Die vermisste Begründung zum konstatierten Vorsatz (nominell verfehlt auch Z 9 lit a) in Bezug auf das Vorliegen von Schmuggelzigaretten findet sich auf US 8 f. Soweit die Beschwerde diese Erwägungen mit dem Hinweis auf die leugnende Verantwortung der Angeklagten in Zweifel zieht, bekämpft sie in unzulässiger Weise die tatrichterliche Beweiswürdigung nach Art einer im kollegialgerichtlichen Verfahren nicht vorgesehenen Schuldberufung.
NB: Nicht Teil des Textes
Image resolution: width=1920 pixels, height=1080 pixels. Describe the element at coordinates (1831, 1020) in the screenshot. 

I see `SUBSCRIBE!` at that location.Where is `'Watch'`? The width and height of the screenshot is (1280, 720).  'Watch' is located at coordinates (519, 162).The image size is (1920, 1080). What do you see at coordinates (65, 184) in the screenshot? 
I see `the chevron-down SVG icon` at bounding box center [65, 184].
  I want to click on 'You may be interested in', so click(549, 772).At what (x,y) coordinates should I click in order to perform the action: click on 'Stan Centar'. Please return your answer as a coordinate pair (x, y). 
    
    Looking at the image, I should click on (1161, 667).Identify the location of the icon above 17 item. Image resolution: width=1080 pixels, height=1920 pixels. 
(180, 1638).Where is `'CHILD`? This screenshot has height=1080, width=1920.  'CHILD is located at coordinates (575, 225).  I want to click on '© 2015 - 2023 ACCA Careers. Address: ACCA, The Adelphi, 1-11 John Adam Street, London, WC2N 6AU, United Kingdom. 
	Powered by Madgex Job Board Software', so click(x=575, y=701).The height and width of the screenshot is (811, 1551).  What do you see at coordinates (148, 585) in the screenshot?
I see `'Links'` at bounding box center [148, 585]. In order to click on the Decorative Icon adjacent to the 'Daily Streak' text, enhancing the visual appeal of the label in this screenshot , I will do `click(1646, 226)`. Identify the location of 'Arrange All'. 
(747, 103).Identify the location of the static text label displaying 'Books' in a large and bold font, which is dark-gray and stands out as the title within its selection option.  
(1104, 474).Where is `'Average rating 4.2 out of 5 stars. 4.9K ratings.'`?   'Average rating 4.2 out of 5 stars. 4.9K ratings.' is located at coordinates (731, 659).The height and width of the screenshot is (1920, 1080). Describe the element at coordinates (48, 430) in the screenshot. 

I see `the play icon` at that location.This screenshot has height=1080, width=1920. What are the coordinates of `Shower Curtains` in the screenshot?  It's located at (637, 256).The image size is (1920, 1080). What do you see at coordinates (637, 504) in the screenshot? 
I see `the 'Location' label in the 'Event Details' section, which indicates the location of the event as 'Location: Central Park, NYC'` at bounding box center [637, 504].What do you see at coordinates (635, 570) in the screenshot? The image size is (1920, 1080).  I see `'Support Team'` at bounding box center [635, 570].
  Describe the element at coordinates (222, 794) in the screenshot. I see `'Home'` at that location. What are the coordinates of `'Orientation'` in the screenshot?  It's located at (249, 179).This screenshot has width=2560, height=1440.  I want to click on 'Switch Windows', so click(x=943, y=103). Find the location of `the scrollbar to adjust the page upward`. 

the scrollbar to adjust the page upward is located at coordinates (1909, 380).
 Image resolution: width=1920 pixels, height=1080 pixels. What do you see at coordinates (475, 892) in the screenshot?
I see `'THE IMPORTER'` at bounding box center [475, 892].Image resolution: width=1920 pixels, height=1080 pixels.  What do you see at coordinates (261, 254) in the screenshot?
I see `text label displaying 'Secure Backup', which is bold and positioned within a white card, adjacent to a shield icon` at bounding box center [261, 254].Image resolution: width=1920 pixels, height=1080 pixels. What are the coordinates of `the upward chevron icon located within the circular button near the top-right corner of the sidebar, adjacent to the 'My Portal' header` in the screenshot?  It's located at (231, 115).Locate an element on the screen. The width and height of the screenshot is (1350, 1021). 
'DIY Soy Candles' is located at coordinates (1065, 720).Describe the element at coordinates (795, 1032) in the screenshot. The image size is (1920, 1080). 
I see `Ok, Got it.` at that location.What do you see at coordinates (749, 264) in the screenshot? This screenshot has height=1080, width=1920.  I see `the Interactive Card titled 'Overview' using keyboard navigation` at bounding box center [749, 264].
Im Übrigen ist der Schluss aus einem gezeigten Verhalten auf die subjektive Tatseite unter dem Aspekt der Begründungstauglichkeit nicht zu beanstanden (RIS-Justiz RS0098671, RS0116882; Ratz , WK-StPO § 281 Rz 452).

Die Rechtsrüge (Z 9 lit a) kritisiert ersichtlich die Verwendung der verba legalia für die Konstatierungen zur subjektiven Tatseite der Angeklagten, ohne jedoch darzulegen, welcher weitere Feststellungen es bedurft hätte (RIS-Justiz RS0099620, RS0095939).

Die Nichtigkeitsbeschwerden im Übrigen waren daher bereits bei nichtöffentlicher Beratung sofort zurückzuweisen (§ 285d Abs 1 StPO).

Für den zweiten Rechtsgang bleibt anzumerken:

1) Mit Blick auf die FinStrG-Novelle 2010 wird im Fall neuerlicher Schuldsprüche zu beachten sein, dass gemäß § 4 Abs 2 FinStrG anders übrigens als nach § 61 StGB grundsätzlich das Tatzeitrecht zur Anwendung gelangt, sofern das im Urteilszeitpunkt geltende Recht ausgehend vom Urteilssachverhalt in seiner konkreten Gesamtauswirkung nicht günstiger ist (vgl dazu jüngst 13 Os 17/12t). Gemäß § 265 Abs 1p zweiter Satz FinStrG sind aber jedenfalls die Bestimmungen der §§ 38, 44 FinStrG idF vor BGBl I 2010/104 auf vor Inkrafttreten dieses Gesetzes begangene Finanzvergehen weiterhin anzuwenden.

2) Die Teilrechtskraft des nicht von der Urteilsaufhebung erfassten Schuldspruchs I besteht nur für den Fall, dass im zweiten Rechtsgang ein gerichtliche Zuständigkeit begründender strafbestimmender Wertbetrag erreicht wird (§ 53 Abs 1 und Abs 2 FinStrG). Sie ist solcherart auflösend bedingt (RIS-Justiz RS0121978; Ratz , WK-StPO § 289 Rz 8).

Die Kostenentscheidung, die die amtswegige Maßnahme nicht umfasst ( Lendl , WK-StPO § 390a Rz 12), beruht auf § 390a Abs 1 StPO.